The first appellate court that addressed the issue thought that the language is "plain" and admits only of the former meaning: a permanent-resident alien is deemed to be a citizen of the state where he is domiciled, and not of his native nation. Singh v. A.G. Daimler-Benz, 9 F.3d 303 (3d Cir.1993). . . . Yet this statute is not self-contained. It does not say whether the deemed citizenship replaces, or adds to, the alien's actual citizenship[.] . . . When the meaning of this sentence in § 1332(a) came under appellate consideration a second time, the court held that the law's genesis could be considered.
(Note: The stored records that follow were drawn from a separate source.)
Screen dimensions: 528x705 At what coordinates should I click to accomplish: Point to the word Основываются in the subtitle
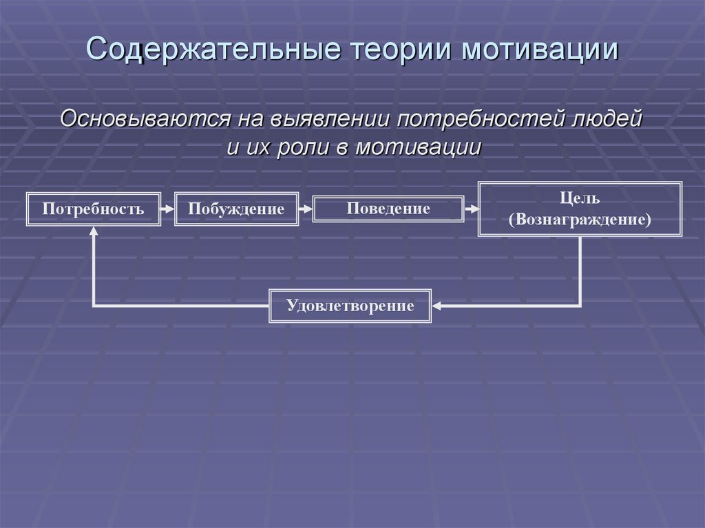pyautogui.click(x=145, y=118)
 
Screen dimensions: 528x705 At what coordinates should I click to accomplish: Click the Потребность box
pyautogui.click(x=93, y=209)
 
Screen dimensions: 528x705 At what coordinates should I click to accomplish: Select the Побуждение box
pyautogui.click(x=236, y=209)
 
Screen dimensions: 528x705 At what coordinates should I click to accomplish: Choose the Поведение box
pyautogui.click(x=388, y=208)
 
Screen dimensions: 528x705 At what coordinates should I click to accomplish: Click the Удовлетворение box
pyautogui.click(x=350, y=305)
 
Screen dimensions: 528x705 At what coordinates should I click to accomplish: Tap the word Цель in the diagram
pyautogui.click(x=580, y=198)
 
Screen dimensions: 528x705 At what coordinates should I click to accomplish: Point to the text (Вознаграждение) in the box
pyautogui.click(x=580, y=221)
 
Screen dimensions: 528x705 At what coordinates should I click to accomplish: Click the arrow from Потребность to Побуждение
pyautogui.click(x=167, y=207)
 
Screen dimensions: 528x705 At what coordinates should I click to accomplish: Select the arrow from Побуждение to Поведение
pyautogui.click(x=306, y=207)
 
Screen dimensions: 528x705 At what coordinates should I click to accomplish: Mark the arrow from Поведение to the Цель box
pyautogui.click(x=472, y=207)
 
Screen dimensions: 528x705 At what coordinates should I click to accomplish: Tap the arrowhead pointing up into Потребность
pyautogui.click(x=93, y=234)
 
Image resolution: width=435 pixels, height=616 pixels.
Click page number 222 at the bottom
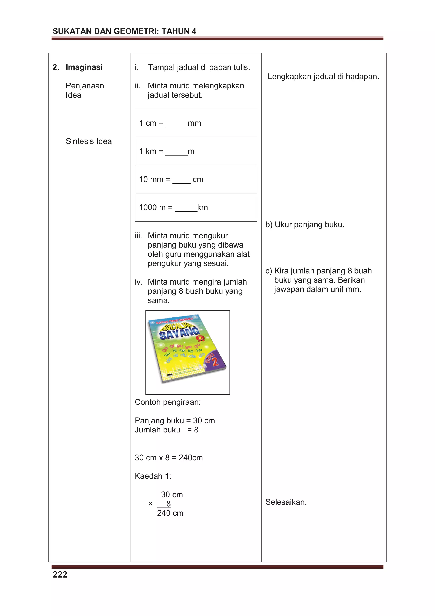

Because it unambiguously shows that the text's function is to add a (deemed) domestic citizenship to an alien who otherwise would come within the jurisdiction under § 1332(a)(2) or § 1332(a)(3), the court rejected Singh and held that the alien retains his national citizenship for purposes of § 1332(a). See Saadeh v. Farouki, 107 F.3d 52 (D.C.Cir.1997). . . . [H]aving selected the best reading of the text (that permanent-resident aliens have both state and foreign citizenship) a court should be willing to follow through logically. The belief behind the drafting choices made in 1988 was that dual citizenship usually would move cases to state court (as does dual corporate citizenship), but like other language it may have unanticipated effects at the fringes. See, e.g., Dodd v. United States, 545 U.S. 353, 125 S.Ct. 2478, 162 L.Ed.2d 343 (2005).
Intec loses under both our reading and the D.C. Circuit's, however. Its suit against these defendants cannot proceed in any federal court. The judgment of the district court is vacated, and the case is remanded with instructions to dismiss for lack of subject-matter jurisdiction.